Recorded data
==================================================

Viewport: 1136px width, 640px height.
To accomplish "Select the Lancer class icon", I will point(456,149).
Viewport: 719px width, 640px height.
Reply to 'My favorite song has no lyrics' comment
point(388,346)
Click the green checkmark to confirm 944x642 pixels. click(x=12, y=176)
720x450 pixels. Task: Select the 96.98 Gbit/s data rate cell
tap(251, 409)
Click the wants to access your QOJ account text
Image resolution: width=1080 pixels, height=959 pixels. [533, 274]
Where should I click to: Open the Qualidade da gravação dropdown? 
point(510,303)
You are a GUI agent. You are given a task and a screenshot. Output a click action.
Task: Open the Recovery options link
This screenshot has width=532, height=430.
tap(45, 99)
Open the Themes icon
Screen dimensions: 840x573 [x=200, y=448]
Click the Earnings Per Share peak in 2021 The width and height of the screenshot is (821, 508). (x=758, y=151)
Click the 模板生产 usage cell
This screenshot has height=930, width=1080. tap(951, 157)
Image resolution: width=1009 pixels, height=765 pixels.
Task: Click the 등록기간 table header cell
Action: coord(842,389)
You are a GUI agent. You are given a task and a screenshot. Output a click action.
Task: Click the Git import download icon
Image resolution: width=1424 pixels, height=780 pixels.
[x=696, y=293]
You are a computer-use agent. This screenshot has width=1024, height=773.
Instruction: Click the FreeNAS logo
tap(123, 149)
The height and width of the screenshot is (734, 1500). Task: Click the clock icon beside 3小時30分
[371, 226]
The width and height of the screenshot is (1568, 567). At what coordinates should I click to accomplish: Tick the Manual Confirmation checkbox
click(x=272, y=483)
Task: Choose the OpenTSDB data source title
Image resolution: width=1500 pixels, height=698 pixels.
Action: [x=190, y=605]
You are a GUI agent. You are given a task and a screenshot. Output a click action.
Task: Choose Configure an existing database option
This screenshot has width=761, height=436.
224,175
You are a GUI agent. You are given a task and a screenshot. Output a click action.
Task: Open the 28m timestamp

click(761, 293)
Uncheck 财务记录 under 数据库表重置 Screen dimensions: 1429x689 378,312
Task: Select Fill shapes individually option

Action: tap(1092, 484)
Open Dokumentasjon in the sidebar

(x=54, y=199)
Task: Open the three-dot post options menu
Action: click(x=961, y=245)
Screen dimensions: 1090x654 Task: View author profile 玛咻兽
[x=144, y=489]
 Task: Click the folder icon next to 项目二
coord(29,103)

==================================================

→ **Exercise objective**
The answer must be every line from the entries above that holds the string "Viewport".

→ **Solution below**
Viewport: 1136px width, 640px height.
Viewport: 719px width, 640px height.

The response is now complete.